- [Your objective]:
Using the records that appear below, write out exactly the lines from the one with "Home (133, 76)" through the one with "Положение по обработке", keeping both end lines.

==== Given records ====

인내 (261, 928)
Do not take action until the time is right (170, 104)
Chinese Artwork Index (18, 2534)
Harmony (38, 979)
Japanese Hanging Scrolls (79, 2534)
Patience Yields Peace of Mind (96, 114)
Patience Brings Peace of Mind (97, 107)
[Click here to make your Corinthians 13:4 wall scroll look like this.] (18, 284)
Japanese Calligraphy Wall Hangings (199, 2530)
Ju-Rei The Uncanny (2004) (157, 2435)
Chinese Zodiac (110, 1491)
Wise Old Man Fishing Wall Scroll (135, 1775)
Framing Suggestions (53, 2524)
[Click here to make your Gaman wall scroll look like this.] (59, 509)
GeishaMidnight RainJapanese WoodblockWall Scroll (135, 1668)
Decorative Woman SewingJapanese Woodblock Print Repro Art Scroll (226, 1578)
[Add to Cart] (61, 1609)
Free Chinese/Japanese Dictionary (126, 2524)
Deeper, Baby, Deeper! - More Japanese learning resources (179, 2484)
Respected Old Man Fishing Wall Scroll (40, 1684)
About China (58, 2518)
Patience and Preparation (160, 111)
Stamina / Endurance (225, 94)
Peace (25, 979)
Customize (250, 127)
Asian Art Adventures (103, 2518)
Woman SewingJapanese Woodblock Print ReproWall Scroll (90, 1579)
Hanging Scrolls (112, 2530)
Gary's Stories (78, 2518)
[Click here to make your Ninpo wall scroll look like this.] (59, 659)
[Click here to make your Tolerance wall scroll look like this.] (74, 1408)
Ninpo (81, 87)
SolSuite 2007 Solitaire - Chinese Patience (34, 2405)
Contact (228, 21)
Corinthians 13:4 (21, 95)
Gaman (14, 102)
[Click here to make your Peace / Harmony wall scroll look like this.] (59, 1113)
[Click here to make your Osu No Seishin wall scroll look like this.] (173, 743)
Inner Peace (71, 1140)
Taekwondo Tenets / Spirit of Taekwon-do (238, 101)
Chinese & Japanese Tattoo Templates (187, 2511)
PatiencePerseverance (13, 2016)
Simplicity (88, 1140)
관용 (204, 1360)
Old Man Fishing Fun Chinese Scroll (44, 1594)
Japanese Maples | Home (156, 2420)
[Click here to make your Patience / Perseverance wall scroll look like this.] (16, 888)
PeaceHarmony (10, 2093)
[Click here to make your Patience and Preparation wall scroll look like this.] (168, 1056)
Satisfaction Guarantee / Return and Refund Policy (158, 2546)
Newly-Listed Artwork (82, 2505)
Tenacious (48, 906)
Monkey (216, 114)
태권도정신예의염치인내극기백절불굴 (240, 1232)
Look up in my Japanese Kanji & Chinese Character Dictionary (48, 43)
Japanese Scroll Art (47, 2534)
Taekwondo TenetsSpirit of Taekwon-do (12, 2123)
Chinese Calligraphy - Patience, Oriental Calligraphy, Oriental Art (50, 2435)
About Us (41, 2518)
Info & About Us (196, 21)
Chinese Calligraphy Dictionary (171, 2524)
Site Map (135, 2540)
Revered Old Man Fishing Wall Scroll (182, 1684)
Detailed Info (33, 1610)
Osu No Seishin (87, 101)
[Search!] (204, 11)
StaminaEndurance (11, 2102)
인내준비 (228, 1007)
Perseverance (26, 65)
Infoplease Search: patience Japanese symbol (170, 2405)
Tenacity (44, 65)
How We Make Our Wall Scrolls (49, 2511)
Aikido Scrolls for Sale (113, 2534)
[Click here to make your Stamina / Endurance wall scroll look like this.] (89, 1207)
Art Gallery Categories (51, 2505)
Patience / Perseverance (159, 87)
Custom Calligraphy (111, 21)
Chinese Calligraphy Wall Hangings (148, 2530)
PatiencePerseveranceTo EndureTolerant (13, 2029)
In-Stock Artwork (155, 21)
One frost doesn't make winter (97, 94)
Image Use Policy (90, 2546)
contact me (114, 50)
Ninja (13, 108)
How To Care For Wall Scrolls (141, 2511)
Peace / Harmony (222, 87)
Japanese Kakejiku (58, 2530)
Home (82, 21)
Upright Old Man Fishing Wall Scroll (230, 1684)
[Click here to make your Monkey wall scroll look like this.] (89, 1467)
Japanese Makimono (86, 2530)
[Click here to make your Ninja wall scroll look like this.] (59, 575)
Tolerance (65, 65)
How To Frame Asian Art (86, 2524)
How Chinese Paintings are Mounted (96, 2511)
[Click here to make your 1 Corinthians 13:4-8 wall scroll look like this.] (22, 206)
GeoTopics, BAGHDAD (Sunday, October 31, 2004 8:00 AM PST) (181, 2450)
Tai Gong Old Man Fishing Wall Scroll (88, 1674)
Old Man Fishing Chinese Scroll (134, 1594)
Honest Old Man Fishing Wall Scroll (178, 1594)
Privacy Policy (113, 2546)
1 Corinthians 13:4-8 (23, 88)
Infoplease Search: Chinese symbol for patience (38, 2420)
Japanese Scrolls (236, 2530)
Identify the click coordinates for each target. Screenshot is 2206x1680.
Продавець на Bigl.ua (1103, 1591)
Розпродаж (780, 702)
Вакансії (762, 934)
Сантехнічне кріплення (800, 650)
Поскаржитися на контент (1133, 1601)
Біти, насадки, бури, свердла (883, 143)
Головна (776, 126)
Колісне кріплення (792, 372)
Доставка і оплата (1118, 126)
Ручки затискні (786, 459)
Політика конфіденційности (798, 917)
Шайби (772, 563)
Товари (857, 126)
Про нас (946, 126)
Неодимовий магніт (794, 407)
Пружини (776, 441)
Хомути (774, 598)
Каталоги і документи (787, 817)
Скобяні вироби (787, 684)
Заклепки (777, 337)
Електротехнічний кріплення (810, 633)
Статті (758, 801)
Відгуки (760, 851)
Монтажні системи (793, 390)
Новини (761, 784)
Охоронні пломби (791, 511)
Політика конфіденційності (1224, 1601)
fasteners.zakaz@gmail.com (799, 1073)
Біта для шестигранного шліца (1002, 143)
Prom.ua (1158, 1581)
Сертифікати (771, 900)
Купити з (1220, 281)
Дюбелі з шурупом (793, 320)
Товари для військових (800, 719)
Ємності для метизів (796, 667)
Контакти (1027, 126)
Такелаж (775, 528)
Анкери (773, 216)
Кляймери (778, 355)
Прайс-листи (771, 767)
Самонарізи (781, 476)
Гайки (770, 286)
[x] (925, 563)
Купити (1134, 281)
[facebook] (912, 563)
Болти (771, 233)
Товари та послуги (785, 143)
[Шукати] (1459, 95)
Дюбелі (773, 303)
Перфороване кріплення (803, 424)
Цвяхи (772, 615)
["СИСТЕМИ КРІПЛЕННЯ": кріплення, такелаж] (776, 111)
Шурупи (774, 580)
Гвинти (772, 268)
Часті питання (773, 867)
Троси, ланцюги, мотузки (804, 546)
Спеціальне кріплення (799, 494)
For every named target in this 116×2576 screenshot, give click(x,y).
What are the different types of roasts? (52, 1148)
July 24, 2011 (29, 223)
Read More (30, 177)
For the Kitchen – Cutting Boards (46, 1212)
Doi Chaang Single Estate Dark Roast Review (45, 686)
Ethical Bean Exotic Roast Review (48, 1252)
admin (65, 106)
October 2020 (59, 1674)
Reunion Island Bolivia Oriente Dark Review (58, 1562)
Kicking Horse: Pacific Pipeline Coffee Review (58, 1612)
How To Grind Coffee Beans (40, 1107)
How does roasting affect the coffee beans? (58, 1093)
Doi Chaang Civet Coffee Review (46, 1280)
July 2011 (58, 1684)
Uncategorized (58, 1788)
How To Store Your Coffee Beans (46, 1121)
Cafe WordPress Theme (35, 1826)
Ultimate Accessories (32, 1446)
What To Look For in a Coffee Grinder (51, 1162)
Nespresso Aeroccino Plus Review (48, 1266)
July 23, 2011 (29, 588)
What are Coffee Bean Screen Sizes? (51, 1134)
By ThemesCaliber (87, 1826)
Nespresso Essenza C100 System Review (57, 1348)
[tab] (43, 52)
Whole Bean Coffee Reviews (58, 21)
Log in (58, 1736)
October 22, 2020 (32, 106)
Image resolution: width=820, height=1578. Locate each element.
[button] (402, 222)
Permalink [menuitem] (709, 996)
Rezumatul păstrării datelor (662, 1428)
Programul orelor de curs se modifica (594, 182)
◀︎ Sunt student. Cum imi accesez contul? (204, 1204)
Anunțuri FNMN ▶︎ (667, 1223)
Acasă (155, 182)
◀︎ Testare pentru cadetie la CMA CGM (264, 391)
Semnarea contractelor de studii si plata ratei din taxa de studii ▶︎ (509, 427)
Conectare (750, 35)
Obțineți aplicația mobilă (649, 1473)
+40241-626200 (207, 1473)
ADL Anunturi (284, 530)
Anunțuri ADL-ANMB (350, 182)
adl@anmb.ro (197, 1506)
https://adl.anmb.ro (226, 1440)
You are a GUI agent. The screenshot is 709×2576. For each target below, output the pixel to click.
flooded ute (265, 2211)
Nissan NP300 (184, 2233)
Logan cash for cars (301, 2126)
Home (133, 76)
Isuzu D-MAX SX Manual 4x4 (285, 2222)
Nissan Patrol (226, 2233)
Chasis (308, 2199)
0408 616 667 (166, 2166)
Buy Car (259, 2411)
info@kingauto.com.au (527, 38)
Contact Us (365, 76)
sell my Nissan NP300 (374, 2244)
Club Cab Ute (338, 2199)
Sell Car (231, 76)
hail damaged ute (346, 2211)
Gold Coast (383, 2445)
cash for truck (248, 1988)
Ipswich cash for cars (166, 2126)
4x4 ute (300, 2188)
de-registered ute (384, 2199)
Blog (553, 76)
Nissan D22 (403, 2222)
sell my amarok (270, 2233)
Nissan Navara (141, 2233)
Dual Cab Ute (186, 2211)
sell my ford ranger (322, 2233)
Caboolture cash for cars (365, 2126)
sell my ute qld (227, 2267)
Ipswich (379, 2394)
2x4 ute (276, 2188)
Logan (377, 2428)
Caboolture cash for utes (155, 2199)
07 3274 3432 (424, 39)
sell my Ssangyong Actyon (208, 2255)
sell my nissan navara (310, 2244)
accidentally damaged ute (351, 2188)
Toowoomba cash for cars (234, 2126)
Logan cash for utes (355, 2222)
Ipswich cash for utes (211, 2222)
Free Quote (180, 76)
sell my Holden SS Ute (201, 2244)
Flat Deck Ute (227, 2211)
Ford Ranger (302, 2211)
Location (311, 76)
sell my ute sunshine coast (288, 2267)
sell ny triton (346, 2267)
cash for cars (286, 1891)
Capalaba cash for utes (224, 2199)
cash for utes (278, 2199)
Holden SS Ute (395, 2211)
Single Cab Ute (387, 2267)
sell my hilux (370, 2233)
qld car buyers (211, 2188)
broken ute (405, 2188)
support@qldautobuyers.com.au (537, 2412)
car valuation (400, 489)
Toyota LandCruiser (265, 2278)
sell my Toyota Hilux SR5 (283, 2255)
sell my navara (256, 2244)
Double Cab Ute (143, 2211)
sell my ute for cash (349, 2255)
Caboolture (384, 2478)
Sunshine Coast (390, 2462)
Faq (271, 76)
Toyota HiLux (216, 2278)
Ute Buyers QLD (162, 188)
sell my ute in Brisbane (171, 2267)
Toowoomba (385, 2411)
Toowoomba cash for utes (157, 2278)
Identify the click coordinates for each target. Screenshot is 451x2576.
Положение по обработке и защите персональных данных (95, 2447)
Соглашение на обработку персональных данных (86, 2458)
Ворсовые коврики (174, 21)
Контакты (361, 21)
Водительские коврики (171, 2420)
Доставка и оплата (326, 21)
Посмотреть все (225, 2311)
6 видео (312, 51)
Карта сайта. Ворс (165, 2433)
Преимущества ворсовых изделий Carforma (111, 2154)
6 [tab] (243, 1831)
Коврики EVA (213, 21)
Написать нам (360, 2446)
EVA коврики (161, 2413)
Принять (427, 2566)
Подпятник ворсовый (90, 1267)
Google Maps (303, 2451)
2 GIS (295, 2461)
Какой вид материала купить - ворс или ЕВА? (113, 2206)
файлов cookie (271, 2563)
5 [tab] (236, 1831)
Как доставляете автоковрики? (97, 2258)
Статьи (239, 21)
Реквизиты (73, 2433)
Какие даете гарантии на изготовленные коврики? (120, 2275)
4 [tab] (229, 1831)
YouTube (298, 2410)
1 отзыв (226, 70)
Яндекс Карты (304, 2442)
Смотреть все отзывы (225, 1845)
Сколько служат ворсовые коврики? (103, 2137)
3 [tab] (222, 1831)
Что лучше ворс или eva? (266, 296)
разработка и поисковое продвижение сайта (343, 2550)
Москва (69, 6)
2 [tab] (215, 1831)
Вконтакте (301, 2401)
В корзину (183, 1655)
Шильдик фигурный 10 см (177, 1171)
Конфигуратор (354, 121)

====

- [Response to the task]:
Home (133, 76)
Isuzu D-MAX SX Manual 4x4 (285, 2222)
Nissan Patrol (226, 2233)
Chasis (308, 2199)
0408 616 667 (166, 2166)
Buy Car (259, 2411)
info@kingauto.com.au (527, 38)
Contact Us (365, 76)
sell my Nissan NP300 (374, 2244)
Club Cab Ute (338, 2199)
Sell Car (231, 76)
hail damaged ute (346, 2211)
Gold Coast (383, 2445)
cash for truck (248, 1988)
Ipswich cash for cars (166, 2126)
4x4 ute (300, 2188)
de-registered ute (384, 2199)
Blog (553, 76)
Nissan D22 (403, 2222)
sell my amarok (270, 2233)
Nissan Navara (141, 2233)
Dual Cab Ute (186, 2211)
sell my ford ranger (322, 2233)
Caboolture cash for cars (365, 2126)
sell my ute qld (227, 2267)
Ipswich (379, 2394)
2x4 ute (276, 2188)
Logan (377, 2428)
Caboolture cash for utes (155, 2199)
07 3274 3432 (424, 39)
sell my Ssangyong Actyon (208, 2255)
sell my nissan navara (310, 2244)
accidentally damaged ute (351, 2188)
Toowoomba cash for cars (234, 2126)
Logan cash for utes (355, 2222)
Ipswich cash for utes (211, 2222)
Free Quote (180, 76)
sell my Holden SS Ute (201, 2244)
Flat Deck Ute (227, 2211)
Ford Ranger (302, 2211)
Location (311, 76)
sell my ute sunshine coast (288, 2267)
sell ny triton (346, 2267)
cash for cars (286, 1891)
Capalaba cash for utes (224, 2199)
cash for utes (278, 2199)
Holden SS Ute (395, 2211)
Single Cab Ute (387, 2267)
sell my hilux (370, 2233)
qld car buyers (211, 2188)
broken ute (405, 2188)
support@qldautobuyers.com.au (537, 2412)
car valuation (400, 489)
Toyota LandCruiser (265, 2278)
sell my Toyota Hilux SR5 (283, 2255)
sell my navara (256, 2244)
Double Cab Ute (143, 2211)
sell my ute for cash (349, 2255)
Caboolture (384, 2478)
Sunshine Coast (390, 2462)
Faq (271, 76)
Toyota HiLux (216, 2278)
Ute Buyers QLD (162, 188)
sell my ute in Brisbane (171, 2267)
Toowoomba (385, 2411)
Toowoomba cash for utes (157, 2278)
Identify the click coordinates for each target. Screenshot is 451x2576.
Положение по обработке и защите персональных данных (95, 2447)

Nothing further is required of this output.